Dried peptides were dissolved in 0.5% (vol/vol) heptafluorobutyric acid and 1% (vol/vol) formic acid (FA) and were separated by nano-LC using an HPLC (Ultimate 3000; Dionex, Amsterdam, Netherlands) and autosampler system (Dionex). Peptides (5 μL) were loaded onto a microcolumn (0.76 mm × ∼15 mm; SCX; Dionex) containing HPLC media (Poros S10; Applied Biosystems, Foster City, CA) and eluted sequentially using 5, 10, 15, 20, 25, 30, 40, 50, 100, 250, 500, and 1000 mM ammonium acetate (20 μL). The initial unbound fraction and each of the salt steps were concentrated and desalted on a microprecolumn (500 μm × 2 mm; C18; Michrom Bioresources, Auburn, CA) with 98% (vol/vol) water, 2% (vol/vol) acetonitrile, and 0.1% (vol/vol) FA (buffer A) at 20 μL/min. After a 4-minute wash, the precolumn was switched (Valco 10 port valve; Dionex) into line with a fritless nanocolumn (75 μm × ∼10 cm) containing C18 media (5 μm, 200 Å Magic; Michrom Bioresources). Peptides were eluted using a linear gradient of H2O/CH3CN (98:2, 0.1% [vol/vol] FA) to H2O/CH3CN (55:45, 0.1% [vol/vol] FA) at 350 nL/min over 30 minutes. High voltage (1800 V) was applied to a low-volume tee (Upchurch Scientific, Oak Harbor, WA), and the column tip was positioned approximately 0.5 cm from the heated capillary (T = 200°C) of a mass spectrometer (LTQ FT Ultra; Thermo Electron, Bremen, Germany). Positive ions were generated by electrospray, and the mass spectrometer (LTQ FT Ultra; Thermo Electron) was operated in data-dependent acquisition mode. Each sample was analyzed by LC/MS once.

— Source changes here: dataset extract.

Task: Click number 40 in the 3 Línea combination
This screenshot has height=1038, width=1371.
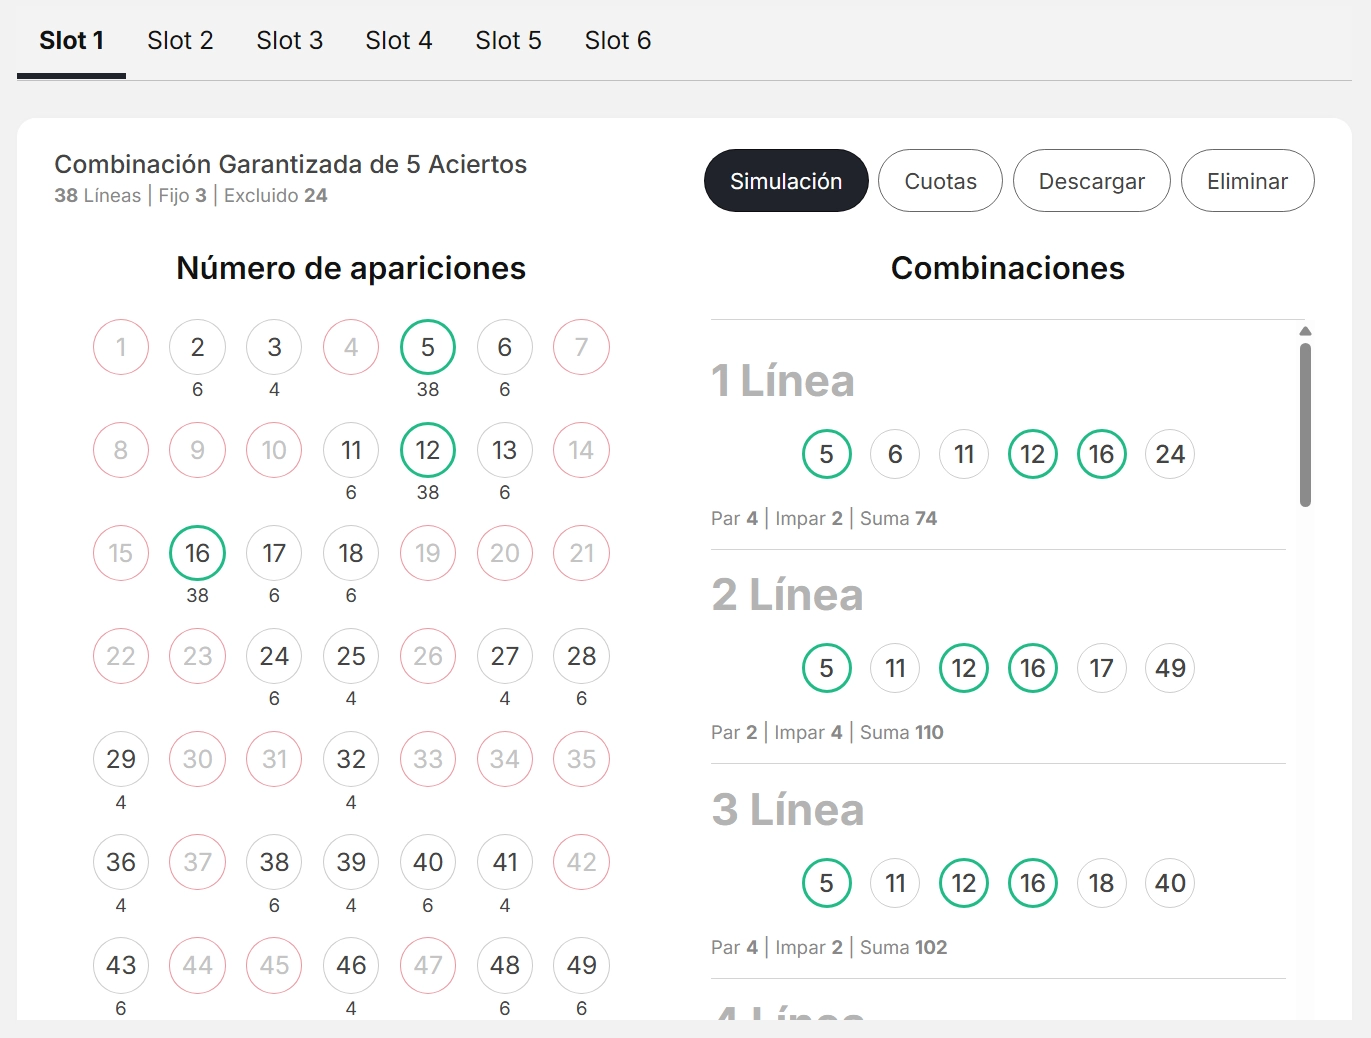Action: 1169,883
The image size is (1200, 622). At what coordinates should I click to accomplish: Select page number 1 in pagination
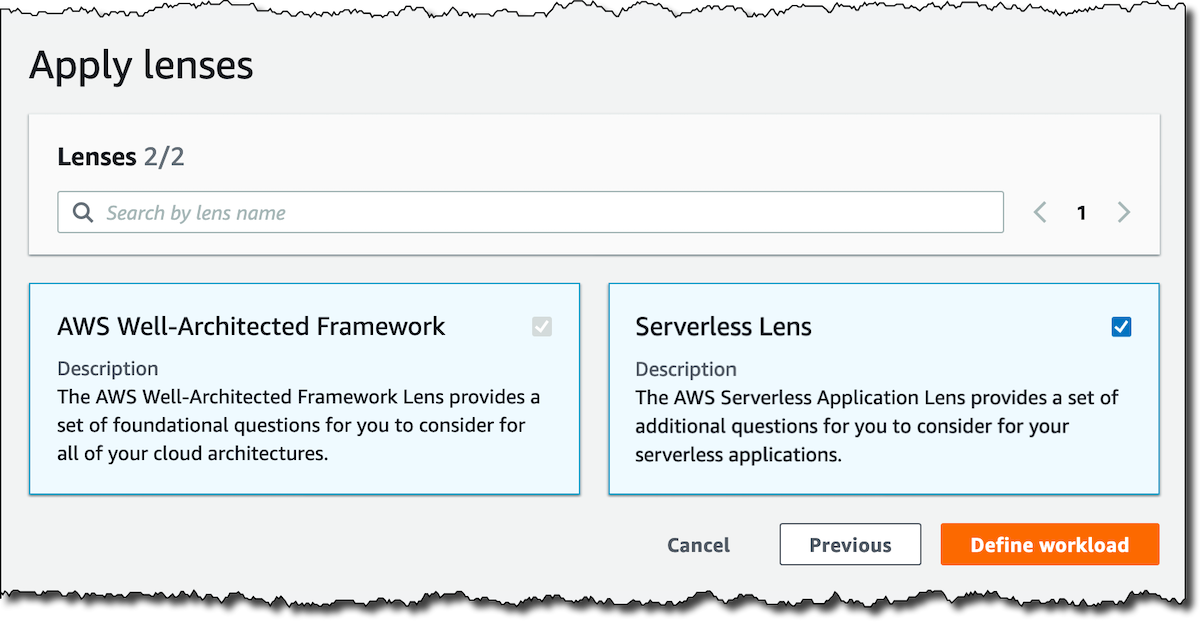coord(1081,213)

A survey scan (m/z 350-1750) was acquired in the Fourier transform ion cyclotron resonance cell (resolution = 100,000 at m/z 400, with an initial accumulation target value of 1,000,000 ions in the linear ion trap). As many as seven of the most abundant doubly or triply charged ions (>2000 counts) were sequentially isolated and fragmented within the linear ion trap using collision-induced dissociation, with an activation
q = 0.25 and an activation time of 30 ms at a target value of 30,000 ions. The m/z ions selected for MS/MS were dynamically excluded for 60 seconds. All data were acquired in profile mode and searched against the SWISS-PROT 54.3 database (17,400 human sequences; made available by Swiss Institute of Bioinformatics) with a range of posttranslational modifications (PTMs) using MASCOT (version 2.2.03; Matrix Science, London, UK), with the enzyme specificity set to semi-trypsin. The numbers of MS/MS spectra searched were as follows: fetal, 12,585 and 14,262; normal 16,186, 10,011, and 16,156; cataract, 12,120, 14,378, and 17,761. The following PTMs were listed as variable modifications in addition to deamidation: acetylation (N-term), Arg55, a newly noted unknown modification to Arg
31 ; carboxymethyl,
N-ethylmaleimide, methylation (C); oxidation (H, W, M); peptide tolerance, 8 ppm; fragment tolerance, 0.6 Da; one missed cleavage allowed. MASCOT results were processed with the Trans-Proteomic Pipeline (version 3.2.0); a global false-discovery rate of
P < 0.05 was chosen using PeptideProphet statistics once the MASCOT search was fully processed by this algorithm.